In Utah, the Interior Department may grant final approval as soon as next week to a team of energy speculators targeting a remote spot inside an iconic national wilderness area — where new energy leasing is currently banned — so they can start drilling into what they believe is a huge underground supply of helium.

In northern Nevada, the department is close to granting final approval to construct a sprawling open-pit lithium mine on federal land that sits above a prehistoric volcano site.

And in the East, the Forest Service intends to take a key step next month toward allowing a natural gas pipeline to be built through Jefferson National Forest in Virginia and West Virginia, at one point running underneath the Appalachian Trail.

These projects, and others awaiting action in the remaining weeks of the Trump administration, reflect the intense push by the Interior Department, which controls 480 million acres of public lands, and the Forest Service, which manages another 193 million acres, to find ways to increase domestic energy and mining production, even in the face of intense protests by environmentalists and other activists.

When he takes office Jan. 20, Biden, who has chosen a Native American — Rep. Deb Haaland, D-N.M. — to lead the Interior Department, will still have the ability to reshape, slow or even block certain projects.

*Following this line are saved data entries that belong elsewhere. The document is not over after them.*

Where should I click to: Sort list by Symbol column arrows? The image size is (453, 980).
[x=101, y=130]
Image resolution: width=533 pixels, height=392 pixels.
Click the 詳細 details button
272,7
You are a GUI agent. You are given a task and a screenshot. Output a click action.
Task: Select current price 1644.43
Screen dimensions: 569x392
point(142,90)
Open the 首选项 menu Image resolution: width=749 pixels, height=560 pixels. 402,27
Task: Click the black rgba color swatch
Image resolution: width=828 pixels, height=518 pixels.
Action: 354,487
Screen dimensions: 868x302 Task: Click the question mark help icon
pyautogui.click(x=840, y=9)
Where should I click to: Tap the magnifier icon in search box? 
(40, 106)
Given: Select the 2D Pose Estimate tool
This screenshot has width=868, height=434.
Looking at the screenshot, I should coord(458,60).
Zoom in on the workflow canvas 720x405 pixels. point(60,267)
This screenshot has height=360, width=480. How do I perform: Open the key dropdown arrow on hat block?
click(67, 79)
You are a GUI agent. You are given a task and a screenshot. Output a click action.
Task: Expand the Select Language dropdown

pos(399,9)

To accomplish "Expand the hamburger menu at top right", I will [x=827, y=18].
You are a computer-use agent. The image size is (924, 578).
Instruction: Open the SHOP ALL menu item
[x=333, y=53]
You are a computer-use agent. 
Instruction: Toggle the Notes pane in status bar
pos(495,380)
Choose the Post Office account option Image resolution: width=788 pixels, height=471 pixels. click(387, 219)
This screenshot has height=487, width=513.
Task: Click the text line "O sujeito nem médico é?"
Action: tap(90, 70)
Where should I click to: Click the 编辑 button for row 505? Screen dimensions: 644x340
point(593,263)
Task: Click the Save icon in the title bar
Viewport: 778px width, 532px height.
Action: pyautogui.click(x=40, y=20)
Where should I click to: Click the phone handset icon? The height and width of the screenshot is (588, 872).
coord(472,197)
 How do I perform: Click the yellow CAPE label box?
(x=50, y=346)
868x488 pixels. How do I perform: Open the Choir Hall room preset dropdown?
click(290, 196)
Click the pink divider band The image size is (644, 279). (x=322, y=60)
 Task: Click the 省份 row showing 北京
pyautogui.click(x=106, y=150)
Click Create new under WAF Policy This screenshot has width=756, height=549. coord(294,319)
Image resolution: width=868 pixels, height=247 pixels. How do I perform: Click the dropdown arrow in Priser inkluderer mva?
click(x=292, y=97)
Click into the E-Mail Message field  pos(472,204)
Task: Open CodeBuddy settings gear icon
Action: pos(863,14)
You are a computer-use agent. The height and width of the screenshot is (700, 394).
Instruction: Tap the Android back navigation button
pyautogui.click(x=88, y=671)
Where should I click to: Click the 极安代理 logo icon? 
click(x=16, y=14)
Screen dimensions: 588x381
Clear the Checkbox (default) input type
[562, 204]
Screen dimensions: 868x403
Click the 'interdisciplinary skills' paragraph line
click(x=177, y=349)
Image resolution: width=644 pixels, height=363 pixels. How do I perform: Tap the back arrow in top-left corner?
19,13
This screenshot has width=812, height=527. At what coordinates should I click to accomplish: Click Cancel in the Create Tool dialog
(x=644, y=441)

Last month, the EPA gave its final approval for the construction of a new uranium mine called the Dewey-Burdock project, spread over 12,613 acres near the Black Hills region of South Dakota.

The project would inject a chemical called lixiviant into more than 1,461 wells, sending it into an underground water supply. The chemical would cause uranium trapped in sandstone below the surface to leach into the aquifer, contaminating the water but allowing the uranium to be captured, extracted and transformed into so-called yellow cake that can be used to fuel nuclear power plants.

The Oglala Lakota Nation, whose 2.8 million-acre reservation is adjacent to the proposed uranium mine, has sued to block the project. The mine would be built on property that the Sioux tribe has long claimed was illegally taken by the United States.

"The voice of Indigenous people needs to be heard — and federal Indian policy has made us invisible and dehumanized us," said Kyle White, 34, a member of the Lakota tribe and former director of its natural resources regulatory agency.

A small piece of the project is on Interior Department land. The department has not yet approved the mine and will not act until after Trump leaves office, one of several ways that the Biden administration could slow or block the project.